Se terminó el ciclo del “Maestro” en el banco merengue. A pesar de los buenos números, la derrota en la Supercopa y la tensión con las figuras del vestuario fueron determinantes. Álvaro Arbeloa asume el mando de manera interina.
En España se llenaron la boca hablando de un Real Madrid “renovado” y que salía “fortalecido” pese a la caída contra el Barcelona en la final de la Supercopa de España, pero el humo se disipó de golpe. Este lunes por la tarde, el Merengue sacudió el mercado europeo al anunciar que Xabi Alonso dejó de ser el director técnico del primer equipo, confirmando además quién será el encargado de agarrar el fierro caliente.

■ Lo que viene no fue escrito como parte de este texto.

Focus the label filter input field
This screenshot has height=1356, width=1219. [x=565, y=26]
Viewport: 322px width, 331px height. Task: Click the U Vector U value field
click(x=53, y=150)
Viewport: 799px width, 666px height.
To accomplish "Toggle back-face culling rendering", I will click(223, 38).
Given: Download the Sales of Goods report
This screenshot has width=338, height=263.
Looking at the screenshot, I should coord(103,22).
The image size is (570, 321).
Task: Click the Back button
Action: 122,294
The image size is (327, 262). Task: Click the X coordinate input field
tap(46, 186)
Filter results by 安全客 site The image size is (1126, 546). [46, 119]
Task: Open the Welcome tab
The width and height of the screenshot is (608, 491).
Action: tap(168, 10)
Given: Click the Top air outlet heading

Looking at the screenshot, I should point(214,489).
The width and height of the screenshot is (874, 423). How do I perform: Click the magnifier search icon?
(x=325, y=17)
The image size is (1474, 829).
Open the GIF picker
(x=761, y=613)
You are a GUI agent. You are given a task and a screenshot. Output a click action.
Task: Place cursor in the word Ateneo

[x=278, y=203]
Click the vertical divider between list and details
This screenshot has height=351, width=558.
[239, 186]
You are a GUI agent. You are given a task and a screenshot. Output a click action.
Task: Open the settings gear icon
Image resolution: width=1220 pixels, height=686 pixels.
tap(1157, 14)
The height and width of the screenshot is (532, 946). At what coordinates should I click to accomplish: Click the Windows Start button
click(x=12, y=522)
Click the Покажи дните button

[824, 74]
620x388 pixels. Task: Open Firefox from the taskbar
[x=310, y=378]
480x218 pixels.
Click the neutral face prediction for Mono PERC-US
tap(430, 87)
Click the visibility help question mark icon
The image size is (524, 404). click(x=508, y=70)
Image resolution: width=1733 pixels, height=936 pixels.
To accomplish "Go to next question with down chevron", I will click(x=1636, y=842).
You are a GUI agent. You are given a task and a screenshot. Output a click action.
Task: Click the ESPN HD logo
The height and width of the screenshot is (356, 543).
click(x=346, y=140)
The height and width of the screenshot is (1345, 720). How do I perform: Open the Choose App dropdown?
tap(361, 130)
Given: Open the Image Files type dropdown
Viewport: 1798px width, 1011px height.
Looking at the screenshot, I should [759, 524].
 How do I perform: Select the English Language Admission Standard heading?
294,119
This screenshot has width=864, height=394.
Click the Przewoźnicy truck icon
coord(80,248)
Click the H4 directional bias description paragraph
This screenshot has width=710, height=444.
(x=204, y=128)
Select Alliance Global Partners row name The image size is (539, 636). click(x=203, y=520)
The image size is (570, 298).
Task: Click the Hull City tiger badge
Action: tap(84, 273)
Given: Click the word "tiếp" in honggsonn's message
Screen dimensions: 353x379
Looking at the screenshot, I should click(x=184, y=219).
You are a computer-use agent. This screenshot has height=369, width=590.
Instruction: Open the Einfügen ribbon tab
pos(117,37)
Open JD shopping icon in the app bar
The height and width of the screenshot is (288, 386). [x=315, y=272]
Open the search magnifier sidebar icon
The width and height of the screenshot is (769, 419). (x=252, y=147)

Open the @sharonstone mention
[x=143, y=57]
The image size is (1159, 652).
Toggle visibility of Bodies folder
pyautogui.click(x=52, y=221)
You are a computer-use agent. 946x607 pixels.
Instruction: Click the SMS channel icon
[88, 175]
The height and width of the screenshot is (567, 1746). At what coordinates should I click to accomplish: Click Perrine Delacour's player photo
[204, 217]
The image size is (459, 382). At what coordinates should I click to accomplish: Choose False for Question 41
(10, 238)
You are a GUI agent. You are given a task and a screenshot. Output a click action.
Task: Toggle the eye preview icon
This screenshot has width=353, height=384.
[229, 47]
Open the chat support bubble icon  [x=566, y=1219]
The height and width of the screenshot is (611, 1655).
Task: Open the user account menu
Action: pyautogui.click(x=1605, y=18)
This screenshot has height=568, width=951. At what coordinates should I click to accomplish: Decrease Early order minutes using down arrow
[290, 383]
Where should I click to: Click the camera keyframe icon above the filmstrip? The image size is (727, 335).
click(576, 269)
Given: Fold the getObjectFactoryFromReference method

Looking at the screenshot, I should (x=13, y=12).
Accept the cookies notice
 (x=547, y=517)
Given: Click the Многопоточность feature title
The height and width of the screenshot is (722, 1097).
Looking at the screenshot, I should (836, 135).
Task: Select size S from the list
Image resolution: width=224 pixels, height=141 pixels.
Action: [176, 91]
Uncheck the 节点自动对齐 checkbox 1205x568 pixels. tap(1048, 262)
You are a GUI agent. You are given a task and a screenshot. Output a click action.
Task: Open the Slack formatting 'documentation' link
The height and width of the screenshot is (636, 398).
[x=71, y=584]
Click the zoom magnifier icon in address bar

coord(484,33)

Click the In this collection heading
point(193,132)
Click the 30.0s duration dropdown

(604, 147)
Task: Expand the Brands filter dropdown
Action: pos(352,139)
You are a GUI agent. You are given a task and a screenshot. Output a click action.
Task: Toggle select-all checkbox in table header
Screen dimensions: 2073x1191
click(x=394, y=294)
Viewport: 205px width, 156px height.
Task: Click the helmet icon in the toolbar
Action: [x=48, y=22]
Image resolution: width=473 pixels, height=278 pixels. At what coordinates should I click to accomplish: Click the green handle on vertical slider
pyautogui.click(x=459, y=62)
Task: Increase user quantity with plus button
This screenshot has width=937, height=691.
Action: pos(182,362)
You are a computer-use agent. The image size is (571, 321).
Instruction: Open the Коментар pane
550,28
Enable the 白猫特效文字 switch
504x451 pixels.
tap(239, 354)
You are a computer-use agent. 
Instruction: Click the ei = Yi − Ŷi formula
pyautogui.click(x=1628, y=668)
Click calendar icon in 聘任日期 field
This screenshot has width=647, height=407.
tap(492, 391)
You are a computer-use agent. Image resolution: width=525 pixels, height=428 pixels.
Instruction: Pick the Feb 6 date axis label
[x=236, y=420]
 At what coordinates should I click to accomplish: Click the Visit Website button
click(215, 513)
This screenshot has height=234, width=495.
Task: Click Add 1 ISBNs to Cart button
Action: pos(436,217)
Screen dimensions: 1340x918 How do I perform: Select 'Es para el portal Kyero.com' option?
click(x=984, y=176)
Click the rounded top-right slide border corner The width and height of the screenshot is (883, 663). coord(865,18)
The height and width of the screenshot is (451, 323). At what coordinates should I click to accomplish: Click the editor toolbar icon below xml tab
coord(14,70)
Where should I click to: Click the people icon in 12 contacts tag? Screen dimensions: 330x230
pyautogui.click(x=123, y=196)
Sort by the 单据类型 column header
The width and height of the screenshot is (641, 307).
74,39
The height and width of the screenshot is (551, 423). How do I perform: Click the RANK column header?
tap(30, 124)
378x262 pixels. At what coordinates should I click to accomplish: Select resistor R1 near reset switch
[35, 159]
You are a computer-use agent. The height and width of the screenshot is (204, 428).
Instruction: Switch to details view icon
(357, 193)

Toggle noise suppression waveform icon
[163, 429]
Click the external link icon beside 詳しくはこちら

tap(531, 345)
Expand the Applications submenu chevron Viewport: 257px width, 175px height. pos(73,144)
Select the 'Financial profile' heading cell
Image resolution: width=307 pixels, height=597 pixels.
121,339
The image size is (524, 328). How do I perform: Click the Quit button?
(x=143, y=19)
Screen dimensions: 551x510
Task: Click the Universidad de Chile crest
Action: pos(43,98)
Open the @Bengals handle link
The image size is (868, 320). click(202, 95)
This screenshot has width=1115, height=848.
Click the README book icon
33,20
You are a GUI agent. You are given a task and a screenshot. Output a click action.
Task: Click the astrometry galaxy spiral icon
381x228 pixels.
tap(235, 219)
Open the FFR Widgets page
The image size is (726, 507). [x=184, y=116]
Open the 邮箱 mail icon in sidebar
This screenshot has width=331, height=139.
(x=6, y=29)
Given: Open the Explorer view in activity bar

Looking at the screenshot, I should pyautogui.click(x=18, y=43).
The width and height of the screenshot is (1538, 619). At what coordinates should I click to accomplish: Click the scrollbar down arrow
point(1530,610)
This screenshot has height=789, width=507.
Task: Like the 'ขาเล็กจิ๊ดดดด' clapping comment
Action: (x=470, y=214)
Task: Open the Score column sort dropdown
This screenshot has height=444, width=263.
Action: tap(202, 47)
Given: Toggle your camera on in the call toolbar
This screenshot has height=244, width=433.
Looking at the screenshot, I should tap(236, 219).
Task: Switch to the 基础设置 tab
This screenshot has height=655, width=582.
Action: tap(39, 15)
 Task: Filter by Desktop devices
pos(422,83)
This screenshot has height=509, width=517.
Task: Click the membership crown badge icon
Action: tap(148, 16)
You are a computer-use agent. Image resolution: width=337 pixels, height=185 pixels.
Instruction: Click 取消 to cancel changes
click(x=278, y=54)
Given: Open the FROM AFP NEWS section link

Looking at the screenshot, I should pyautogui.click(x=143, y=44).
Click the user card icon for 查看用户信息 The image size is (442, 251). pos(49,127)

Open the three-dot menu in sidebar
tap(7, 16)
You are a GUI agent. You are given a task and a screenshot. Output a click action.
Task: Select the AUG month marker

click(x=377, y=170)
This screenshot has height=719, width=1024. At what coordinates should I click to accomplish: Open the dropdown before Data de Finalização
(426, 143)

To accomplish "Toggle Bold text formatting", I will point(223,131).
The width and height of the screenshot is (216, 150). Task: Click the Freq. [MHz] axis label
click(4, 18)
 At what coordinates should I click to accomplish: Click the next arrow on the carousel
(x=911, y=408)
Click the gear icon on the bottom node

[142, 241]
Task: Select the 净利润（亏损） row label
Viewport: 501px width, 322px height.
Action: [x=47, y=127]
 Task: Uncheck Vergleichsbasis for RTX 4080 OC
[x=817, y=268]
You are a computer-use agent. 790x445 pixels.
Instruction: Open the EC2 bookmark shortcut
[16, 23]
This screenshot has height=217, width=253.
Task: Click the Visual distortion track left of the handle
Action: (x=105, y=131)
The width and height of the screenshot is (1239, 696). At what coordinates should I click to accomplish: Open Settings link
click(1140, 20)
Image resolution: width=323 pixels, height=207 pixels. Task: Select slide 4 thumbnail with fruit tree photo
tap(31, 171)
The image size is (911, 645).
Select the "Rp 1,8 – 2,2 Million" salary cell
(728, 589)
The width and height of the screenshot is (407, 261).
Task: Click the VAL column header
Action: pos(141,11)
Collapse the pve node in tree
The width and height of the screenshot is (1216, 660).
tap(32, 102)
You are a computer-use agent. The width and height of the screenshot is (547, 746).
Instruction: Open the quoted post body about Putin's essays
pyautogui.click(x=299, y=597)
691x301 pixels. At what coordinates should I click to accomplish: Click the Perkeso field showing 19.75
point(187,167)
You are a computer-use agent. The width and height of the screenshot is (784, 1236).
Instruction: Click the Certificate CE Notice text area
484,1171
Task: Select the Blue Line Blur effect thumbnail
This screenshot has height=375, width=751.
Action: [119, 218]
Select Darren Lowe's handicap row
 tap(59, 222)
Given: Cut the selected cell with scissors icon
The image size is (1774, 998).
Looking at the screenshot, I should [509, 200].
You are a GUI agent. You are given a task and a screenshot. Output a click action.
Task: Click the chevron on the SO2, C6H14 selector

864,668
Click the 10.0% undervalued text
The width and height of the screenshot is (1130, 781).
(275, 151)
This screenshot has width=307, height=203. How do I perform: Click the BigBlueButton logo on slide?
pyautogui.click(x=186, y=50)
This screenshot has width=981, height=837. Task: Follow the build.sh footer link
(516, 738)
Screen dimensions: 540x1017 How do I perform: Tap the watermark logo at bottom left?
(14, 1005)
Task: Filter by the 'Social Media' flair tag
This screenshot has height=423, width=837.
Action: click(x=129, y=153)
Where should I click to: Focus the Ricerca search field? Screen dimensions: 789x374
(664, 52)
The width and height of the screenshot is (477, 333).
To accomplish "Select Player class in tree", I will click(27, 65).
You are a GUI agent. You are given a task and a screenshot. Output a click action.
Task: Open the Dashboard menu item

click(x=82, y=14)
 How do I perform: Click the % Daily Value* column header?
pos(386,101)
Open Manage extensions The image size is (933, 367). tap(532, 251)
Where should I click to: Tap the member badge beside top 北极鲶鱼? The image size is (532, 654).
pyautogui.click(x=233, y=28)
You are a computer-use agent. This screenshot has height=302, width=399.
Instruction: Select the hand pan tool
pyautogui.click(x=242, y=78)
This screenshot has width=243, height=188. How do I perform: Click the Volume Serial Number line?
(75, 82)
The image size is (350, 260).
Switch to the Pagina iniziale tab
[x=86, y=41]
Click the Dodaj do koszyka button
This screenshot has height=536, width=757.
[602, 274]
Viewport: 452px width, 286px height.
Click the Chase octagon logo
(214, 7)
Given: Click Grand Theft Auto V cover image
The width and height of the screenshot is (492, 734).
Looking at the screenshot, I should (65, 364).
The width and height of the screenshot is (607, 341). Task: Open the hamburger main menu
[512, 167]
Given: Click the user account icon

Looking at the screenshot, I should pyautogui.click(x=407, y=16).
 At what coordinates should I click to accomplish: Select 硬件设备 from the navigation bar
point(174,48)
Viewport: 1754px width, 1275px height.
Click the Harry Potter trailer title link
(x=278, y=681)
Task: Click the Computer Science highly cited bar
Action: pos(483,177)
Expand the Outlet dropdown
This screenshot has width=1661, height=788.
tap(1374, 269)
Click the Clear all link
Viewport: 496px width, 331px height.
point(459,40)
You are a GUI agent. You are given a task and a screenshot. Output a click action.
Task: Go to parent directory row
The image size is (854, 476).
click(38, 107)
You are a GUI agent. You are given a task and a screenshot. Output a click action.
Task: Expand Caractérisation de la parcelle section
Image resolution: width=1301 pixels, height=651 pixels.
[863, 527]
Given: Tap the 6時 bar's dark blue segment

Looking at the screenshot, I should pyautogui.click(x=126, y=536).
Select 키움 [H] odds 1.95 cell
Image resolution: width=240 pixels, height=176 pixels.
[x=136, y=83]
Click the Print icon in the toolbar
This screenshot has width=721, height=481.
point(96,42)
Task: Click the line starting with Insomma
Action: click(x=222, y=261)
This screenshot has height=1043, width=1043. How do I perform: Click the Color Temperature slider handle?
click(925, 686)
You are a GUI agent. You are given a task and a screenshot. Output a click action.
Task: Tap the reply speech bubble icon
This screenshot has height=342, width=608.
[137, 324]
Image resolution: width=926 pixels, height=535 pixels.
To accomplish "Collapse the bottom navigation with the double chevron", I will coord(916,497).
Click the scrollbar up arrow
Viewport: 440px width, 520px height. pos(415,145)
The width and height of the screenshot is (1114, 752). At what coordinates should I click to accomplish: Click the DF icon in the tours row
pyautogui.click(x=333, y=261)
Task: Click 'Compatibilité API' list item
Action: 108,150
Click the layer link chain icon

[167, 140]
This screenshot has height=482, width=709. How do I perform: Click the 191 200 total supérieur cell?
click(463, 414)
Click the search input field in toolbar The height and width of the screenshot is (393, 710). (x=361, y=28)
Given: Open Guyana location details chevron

Álvaro Arbeloa, un símbolo total de la Casa Blanca y campeón del mundo con la Roja en Sudáfrica 2010, será el sucesor del vasco. El ex lateral derecho, que venía haciendo escuela en las divisiones formativas del club, se hará cargo del plantel profesional sin un plazo definido, funcionando como el “bombero” de turno hasta que la comisión directiva encabezada por Florentino Pérez encuentre un reemplazante de peso.
El “Maestro” se despide del club de sus amores con el sabor amargo de la final perdida ante el eterno rival, aunque su ciclo estuvo lejos de ser un fracaso estadístico. Sin embargo, su salida quedó marcada por derrotas que dolieron más de la cuenta, una alarmante falta de fluidez en el juego y, sobre todo, un clima de muchísima fricción con el plantel de estrellas, donde la relación parece haberse quebrado definitivamente.
Alonso le dice adiós al Madrid tras 34 partidos dirigidos: cosechó 24 victorias, 4 empates y sufrió apenas 6 derrotas, arañando un 75% de efectividad. Deja al equipo con 72 goles a favor y 38 en contra, marchándose con el equipo en la segunda posición de La Liga —a solo cuatro puntos del Barcelona— y con el pasaje asegurado al Top 8 de la Champions League.
Pero en el Madrid mandan las formas y el peso de las caídas: el 4-0 contra el PSG en el Mundial de Clubes, el 5-2 frente al Atlético, el tropiezo ante un Liverpool deslucido por la Orejona y los cachetazos locales ante Celta y el City de local terminaron de minar su autoridad. El Merengue es una picadora de carne que no entiende de procesos ni de nombres propios; solo exige resultados inmediatos y no le tiembla el pulso a la hora de pasar la escoba.
“El Real Madrid C. F. comunica que, de mutuo acuerdo entre el club y Xabi Alonso, se ha decidido poner fin a su etapa como entrenador del primer equipo. Xabi Alonso siempre tendrá el cariño y la admiración de todo el madridismo porque es una leyenda del Real Madrid y ha representado en todo momento los valores de nuestro club. El Real Madrid siempre será su casa. Nuestro club agradece a Xabi Alonso y a todo su equipo técnico el trabajo y la dedicación en todo este tiempo, y les desea mucha suerte en esta nueva etapa de sus vidas”.